Figure 2 shows a side-by-side comparison of the top 100 matched feature point pairs identified for a trial using the kd-tree nearest neighbour approximation that resulted in 85% accuracy.
Figure 3 highlights the limitation of the nearest neighbours matching algorithm. While the use of kd-tree approximations to the nearest neighbours was partly responsible for some mismatches, of the points that were incorrectly matched, it is evident that many did not have a correct match (e.g. the intersection of the feature points of each image was not large enough to achieve perfect matching). Identifying these outlying feature points is an obvious next step in improving local feature matching between images.
The Gaudi Episcopal image pair shown in Figure 4 highlights the difficulties noted above and accentuates them with differences in scale and illumination between the images, making confident matching difficult. While tuning can improve accuracy, both keypoint detection and the matching method employed were largely responsible for poor accuracy observed.
Figures 5 and 6 are presented without knowing ground truth accuracy to demonstrate that despite the limitations of the pipeline, qualitatively reasonable accuracies can be achieved. Feature points in both the House and Statue image pairs are clearly shared, and the image matching appears reasonable. The fact that ground truth is unknown highlights the fact that we do not have a metric of the confidence of an image match itself; this would be a useful metric to judge the quality of an image match.

Information given:
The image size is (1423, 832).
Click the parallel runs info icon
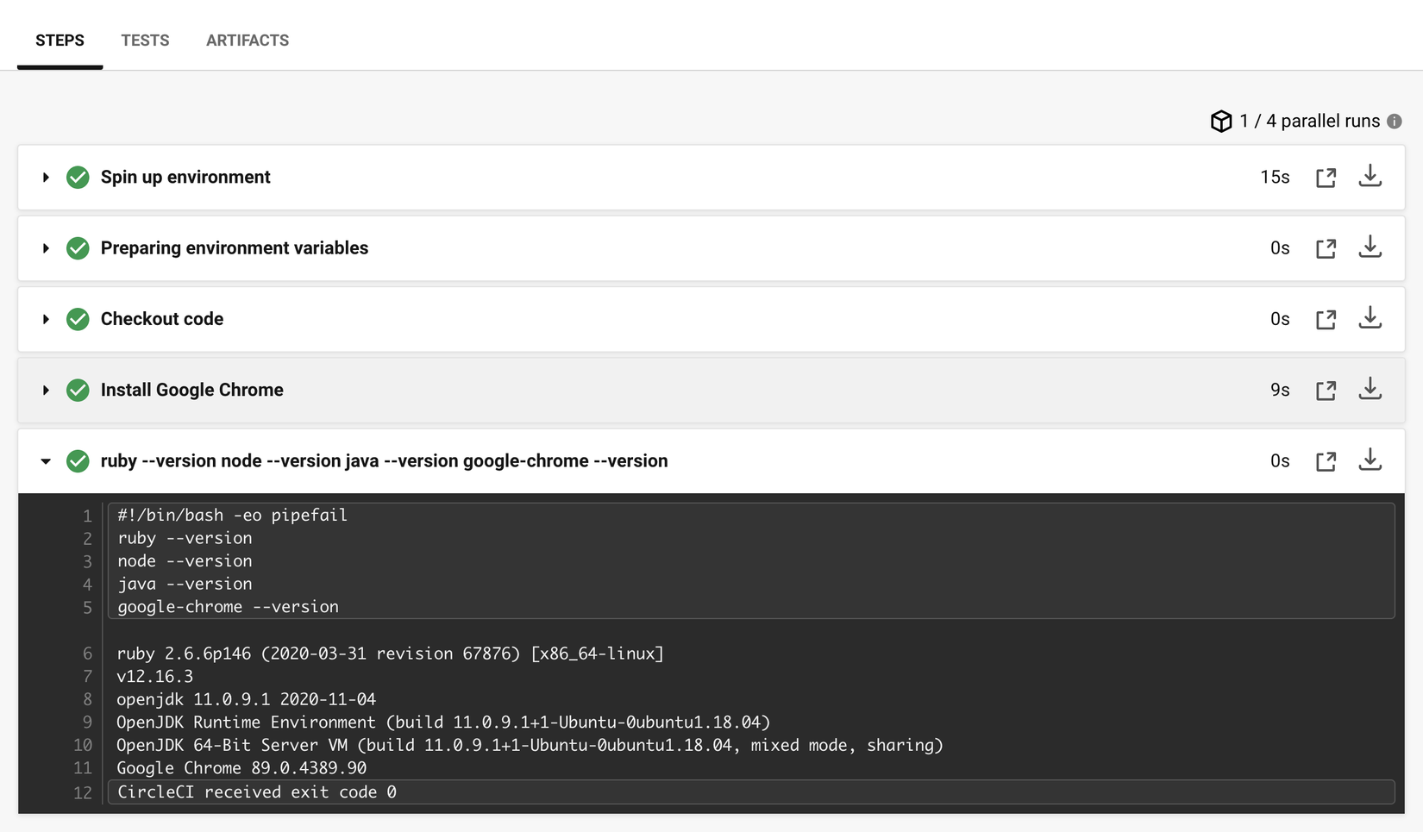(x=1395, y=122)
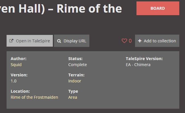Screen dimensions: 185x113
Task: Click the TaleSpire Version: label
Action: pos(144,59)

Questions on the material:
[a] Please list every image pair the feature-matching text refers to by name.
[b] Continue the feature-matching text, picking up after its final sentence.

Per-task outputs:
[a] Gaudi Episcopal, House, Statue

[b]
While the results demonstrate that image matching was reasonably successful on multiple image pairs, limitations of the matching methods were a major limitation of the pipeline. Future work should address this limitation by implementing a more sophisticated matching algorithm such as RANSAC. Aside from limitations of the methods themselves, parameter tuning is a major concern. For each image pair, altering thresholds had a significant effect on the number of interest points detected and the number of confident matches. To improve image matching by local feature matching, a general (preferably automatic) method of tuning should be devised.
[1] D. G. Lowe, “Object recognition from local scale-invariant features,” in Seventh International Conference on Computer Vision, 1999.
[2] C. Harris and M. J. Stephens, “A combined corner and edge detector,” in Alvey Vision Conference, 1988.
[3] M. Brown, R. Szeliski, and S. Winder, “Multi-image matching using multi-scale oriented patches,” in IEEE Computer Society Conference on Computer Vision and Pattern Recognition, 2005.
[4] K. Mikolajczyk and C. Schmid, “A performance evaluation of local desciptors,” in IEEE Transactions on Pattern Analysis and Machine Intelligence, 2004.